> _Source_:
-- Begin --

Friday, June 29, 2012

The History Club is a group of readers and raconteurs. They love Page Smith's multi-volume history of the United States, and gather from time to time to loosen up and spin tales about America from their varied and personal points of view.

As club secretary, Diesel Cats presents here the minutes of one such meeting.

Diesel Cats was an amateur recording artist working out of his bedroom studio in the San Francisco Bay Area. He recorded eight albums between 1975 and 1993 using 4-track and 8-track tape recorders. History Club Minutes, his fifth, was praised by Page Smith and is very well liked by at least three other people.  Check out album four and album eight online.

All songs and lyrics copyright 1989 Dennis Criteser except italicized lines in Walt Whitman Suite, which are the words of Walt Whitman.  All rights reserved.

All illustrations copyright 1989 Joan Landsberg. 

Diesel Cats - lead vocals and "drums" on all songs, keyboards on all except where noted.

Very special thanks to Steve Kirk for mastering and transfer to digital files from DAT copies of the oritinal analog masters.

History Club Minutes




We are the members of the History Club
We're mighty happy when we're down at the pub
We put on our glasses, and order some beer
And then we roll up our sleeves and discuss Robespierre
We are the members of the History Club
Come out and join us tonight

I am the secretary of the History Club
I'm the one who's always writing
In the midst of the hubbub
I'd just like to capture it all,
The finest moments of our club
We're not comprehensive and
We don't have all the facts
But we make up with emotion
What our intellect lacks
I hope you'll enjoy
These few renderings of American acts

We are the members of the History Club
We're might happy when we're down at the pub
When the topic gets hot
And the passion's in our eyes
We jump up and dance around
What's that feeling in my thighs?
Hey!!
We are the members of the History Club
Come out and join us tonight




The History Club - vocals; Tom Hassett - real drums, middle section; Graham Bruce - lead trumpet; Jeff Massanari - trumpet; David Matchett - trombone; Diesel Cats - bass.

Thomas and Sally




Thomas was torn between his country and his home
His heart would want a woman,
His head would want to roam
His wife and his mother could never let him go
But a slave child would never say no
So Sally and Thomas lived separate but near
On and off for 39 years
The half-black daughter of Tom's wife's dad
Sally got privileges most slaves never had
Like learning how to read, and living in Paris
Being loved by the President, ah ma cherie


     Sally must have felt it was a strange love
     Thomas must have felt it with a passion
     Black, white, loving out of sight
     Keeping from the daytime what their bodies knew at night
     Black, white, living separately
     Black, white, wanting to be free


Beneath Tom's brilliance and political ideals
His heart was touched by every hurt a human heart feels
He lost his wife and many a good friend
And 'twas no easy love he harbored til the end
Well some say it's completely untrue
It upsets their notions of red white and blue
But the neighbors must have known
What the nation would deny
And blacks take for granted what the whites have called a lie
That Sally bore his children and Sally served him tea
Sally loved the President, oh my cherie


     Sally must have felt it was a strange love
     Thomas must have felt it with a passion
     Black, white, President and slave
     Down in ol' Virginia that's just how the folks behaved
     Black, white, loving desperately
     Black, white, loving to be free




Pastiche - backup vocals and arrangements (Pastiche is Sandy Cressman, Becky West and Jenny Meltzer); Jeremy Cohen - fretless bass; Raz Kennedy - vocal solo; Diesel Cats - acoustic guitar.

-- End --

> _Task statement_: Can you reproduce, word for word, the part of the album notes that opens with the words containing "The History Club is" and closes with "album eight online."?

> _Data lines_:
-- Begin --

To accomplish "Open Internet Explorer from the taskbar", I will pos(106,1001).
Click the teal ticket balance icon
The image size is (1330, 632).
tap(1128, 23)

-- End --

> _Finished task_:
The History Club is a group of readers and raconteurs. They love Page Smith's multi-volume history of the United States, and gather from time to time to loosen up and spin tales about America from their varied and personal points of view.

As club secretary, Diesel Cats presents here the minutes of one such meeting.

Diesel Cats was an amateur recording artist working out of his bedroom studio in the San Francisco Bay Area. He recorded eight albums between 1975 and 1993 using 4-track and 8-track tape recorders. History Club Minutes, his fifth, was praised by Page Smith and is very well liked by at least three other people.  Check out album four and album eight online.